■ Goal
Rewrite the data from the line that contains "You are a computer-use agent." down to the line that contains "pos(133,76)", with "message bubble" replaced by "chat bubble" and everything else unchanged. Give only those lines, and leave the pictures out.

★ ★ ★ ★ ★

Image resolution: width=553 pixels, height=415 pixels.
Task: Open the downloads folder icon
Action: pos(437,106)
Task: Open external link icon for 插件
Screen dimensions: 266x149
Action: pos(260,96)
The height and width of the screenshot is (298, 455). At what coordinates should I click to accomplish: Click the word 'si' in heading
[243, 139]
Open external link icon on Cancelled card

★ ★ ★ ★ ★

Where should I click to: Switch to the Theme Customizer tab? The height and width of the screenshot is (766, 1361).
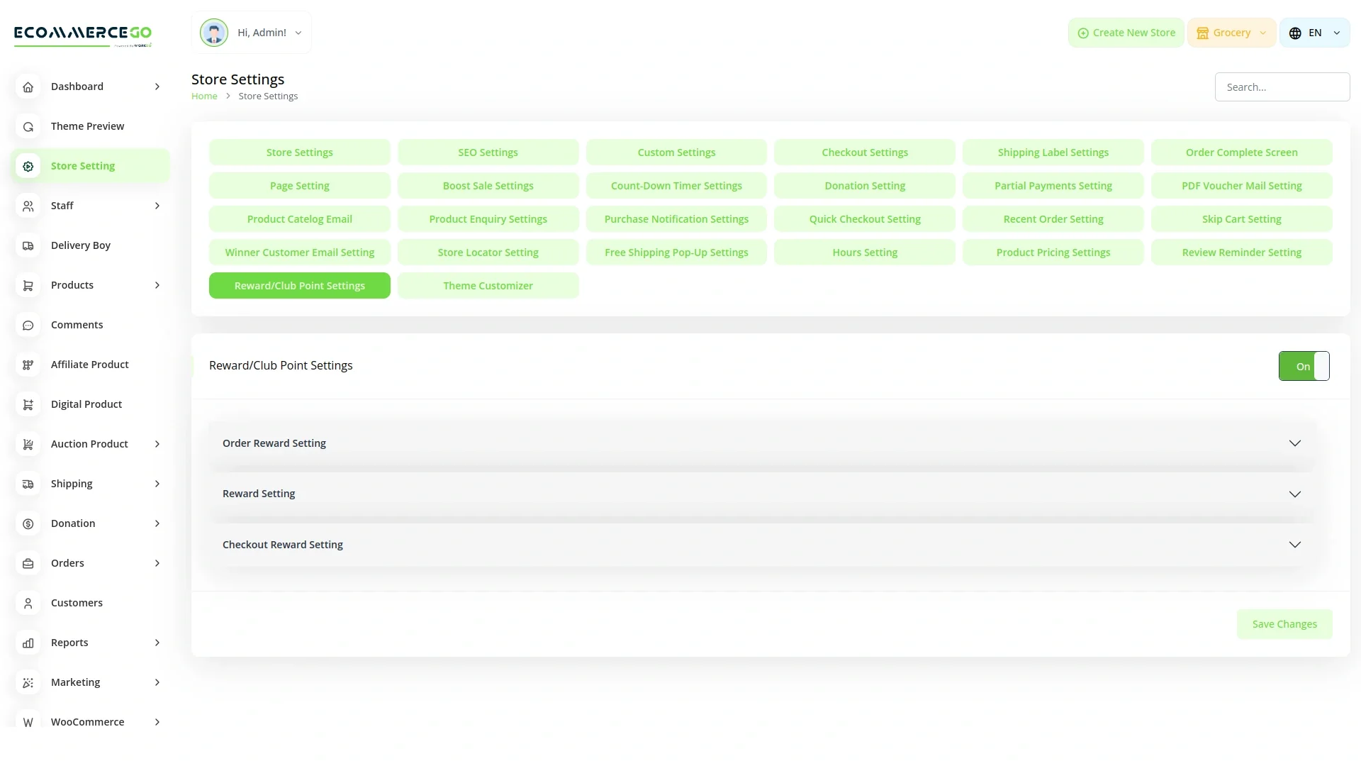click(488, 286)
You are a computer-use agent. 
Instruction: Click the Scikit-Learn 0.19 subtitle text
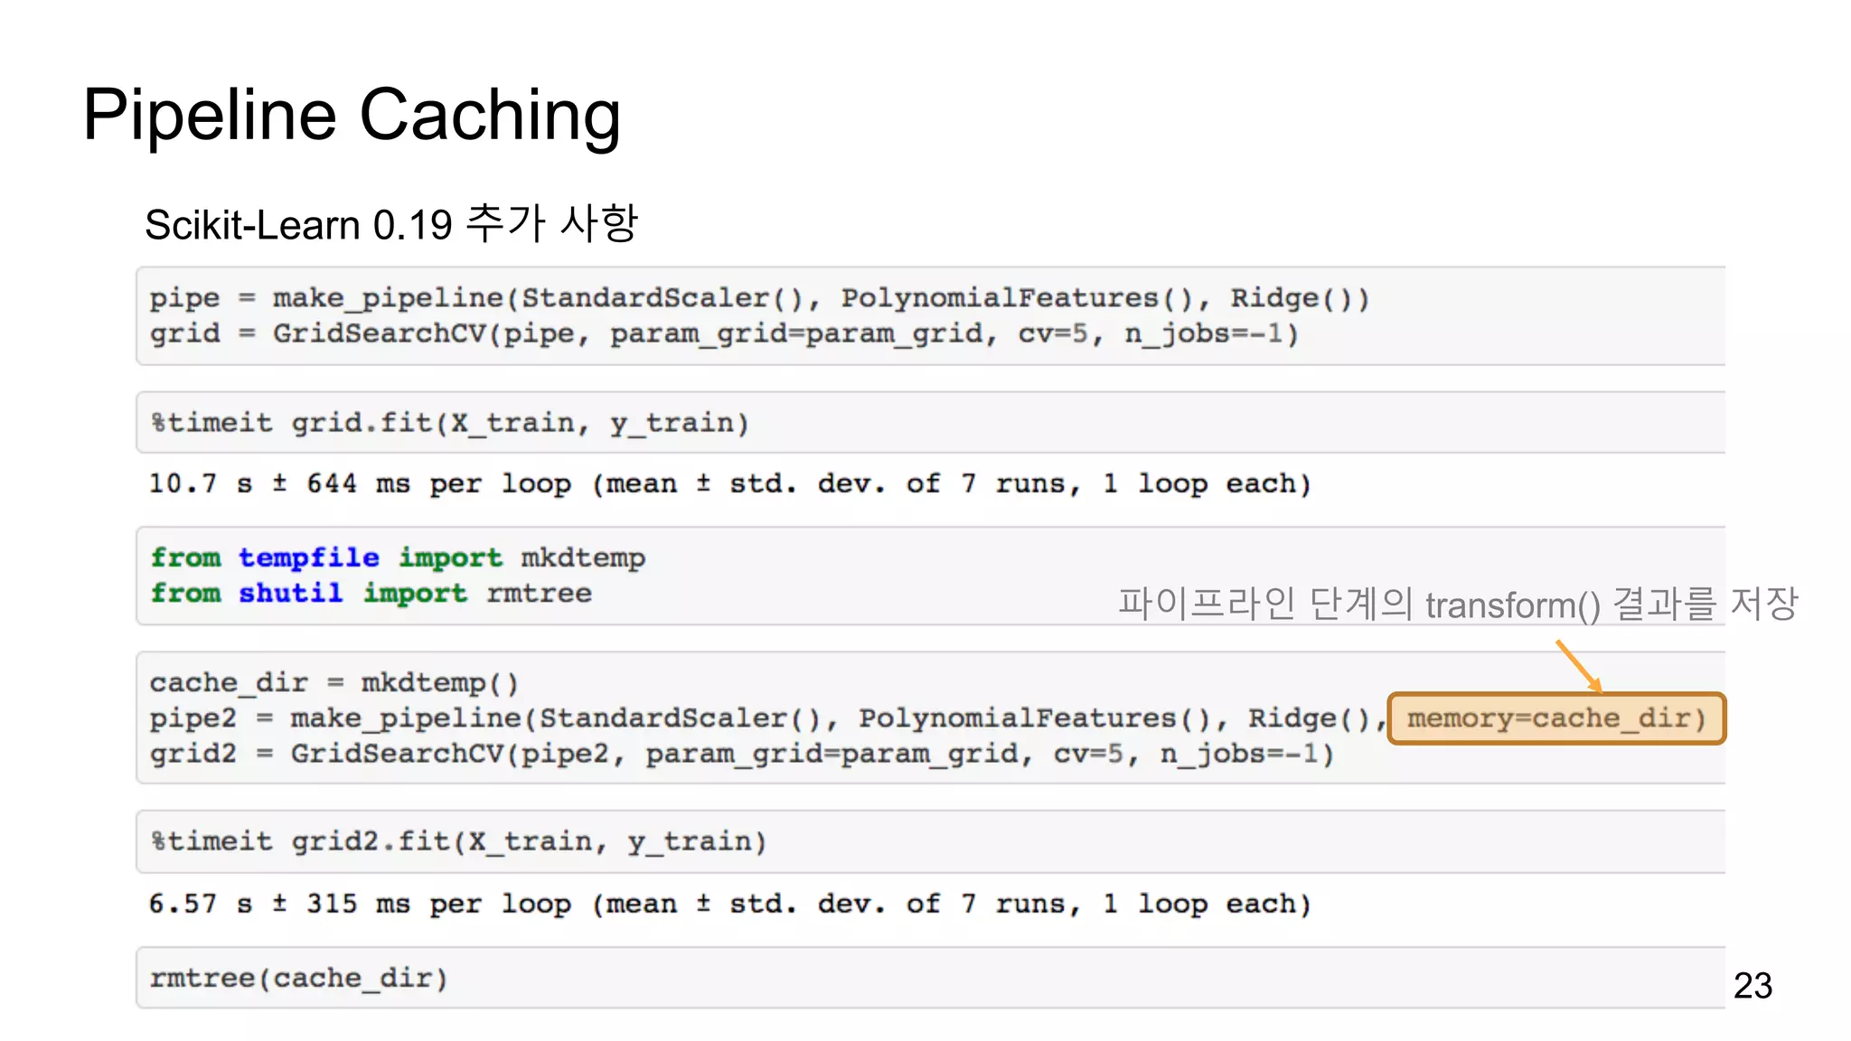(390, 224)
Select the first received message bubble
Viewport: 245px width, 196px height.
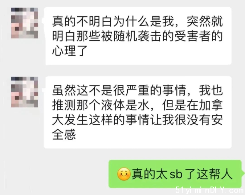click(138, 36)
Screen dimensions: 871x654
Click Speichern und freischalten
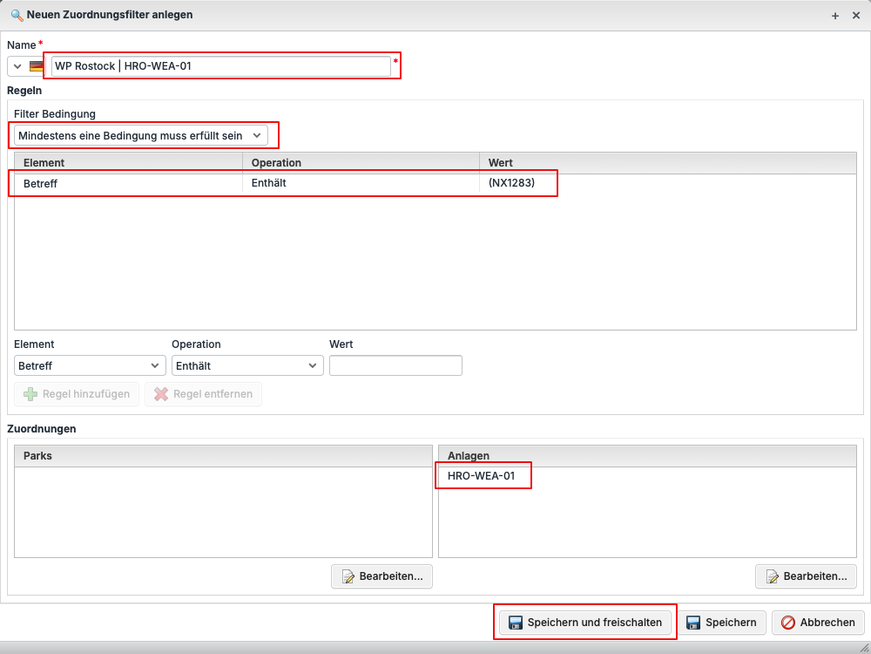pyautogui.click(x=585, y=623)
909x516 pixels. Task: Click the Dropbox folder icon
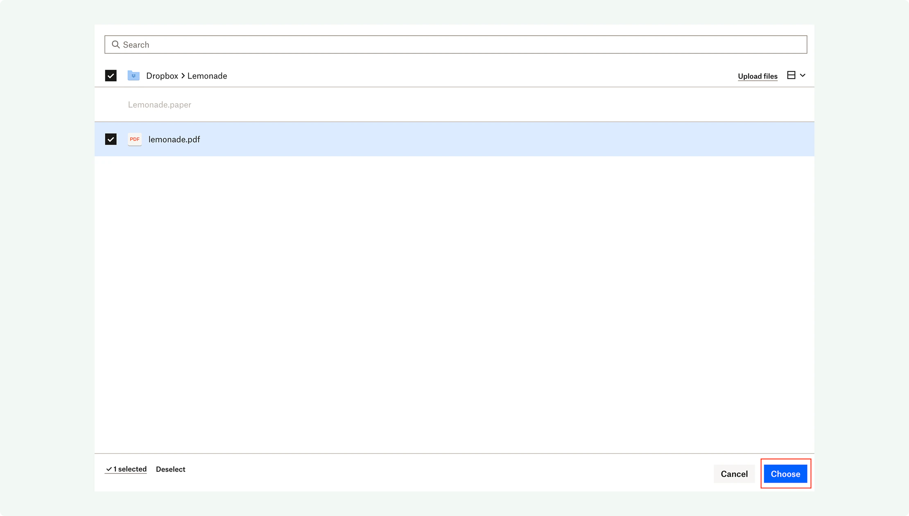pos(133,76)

★ ★ ★ ★ ★

■ Answer to this task
You are a computer-use agent. 
Instruction: Click the Scikit-Learn 0.19 subtitle text
(390, 224)
Select the first received chat bubble
Viewport: 245px width, 196px height.
click(138, 36)
Screen dimensions: 871x654
Click Speichern und freischalten
pyautogui.click(x=585, y=623)
909x516 pixels. Task: Click the Dropbox folder icon
pos(133,76)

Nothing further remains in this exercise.